• How to complete this task
Only the lines that include "showing" should be copied from the data below.

• Given data
%%

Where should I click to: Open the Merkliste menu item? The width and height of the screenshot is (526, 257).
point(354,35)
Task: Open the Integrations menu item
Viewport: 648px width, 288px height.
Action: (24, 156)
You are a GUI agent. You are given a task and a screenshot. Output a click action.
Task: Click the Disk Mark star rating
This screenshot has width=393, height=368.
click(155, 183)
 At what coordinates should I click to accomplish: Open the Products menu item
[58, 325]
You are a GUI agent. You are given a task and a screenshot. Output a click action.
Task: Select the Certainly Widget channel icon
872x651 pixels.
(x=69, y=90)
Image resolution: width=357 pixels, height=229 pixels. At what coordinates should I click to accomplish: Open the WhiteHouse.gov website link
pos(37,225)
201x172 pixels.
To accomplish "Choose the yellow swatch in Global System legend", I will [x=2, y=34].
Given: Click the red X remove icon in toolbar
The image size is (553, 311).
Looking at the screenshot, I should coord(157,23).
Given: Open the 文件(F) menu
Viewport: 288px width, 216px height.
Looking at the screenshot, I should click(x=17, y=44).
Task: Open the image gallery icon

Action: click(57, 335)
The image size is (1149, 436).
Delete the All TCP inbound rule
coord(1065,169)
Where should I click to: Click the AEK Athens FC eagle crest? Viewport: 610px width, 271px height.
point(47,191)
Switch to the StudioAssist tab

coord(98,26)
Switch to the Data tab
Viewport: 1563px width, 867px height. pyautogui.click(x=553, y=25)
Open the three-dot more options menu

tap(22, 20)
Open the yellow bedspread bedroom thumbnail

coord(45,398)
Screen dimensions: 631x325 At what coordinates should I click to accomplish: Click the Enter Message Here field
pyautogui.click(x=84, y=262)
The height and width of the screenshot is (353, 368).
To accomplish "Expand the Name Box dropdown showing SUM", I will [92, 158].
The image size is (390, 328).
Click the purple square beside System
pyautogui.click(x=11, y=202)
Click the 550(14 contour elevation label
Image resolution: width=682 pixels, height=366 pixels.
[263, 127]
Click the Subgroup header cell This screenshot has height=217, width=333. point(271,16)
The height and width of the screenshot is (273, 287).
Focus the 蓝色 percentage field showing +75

%%

• Exercise answer
To accomplish "Expand the Name Box dropdown showing SUM", I will [92, 158].
Focus the 蓝色 percentage field showing +75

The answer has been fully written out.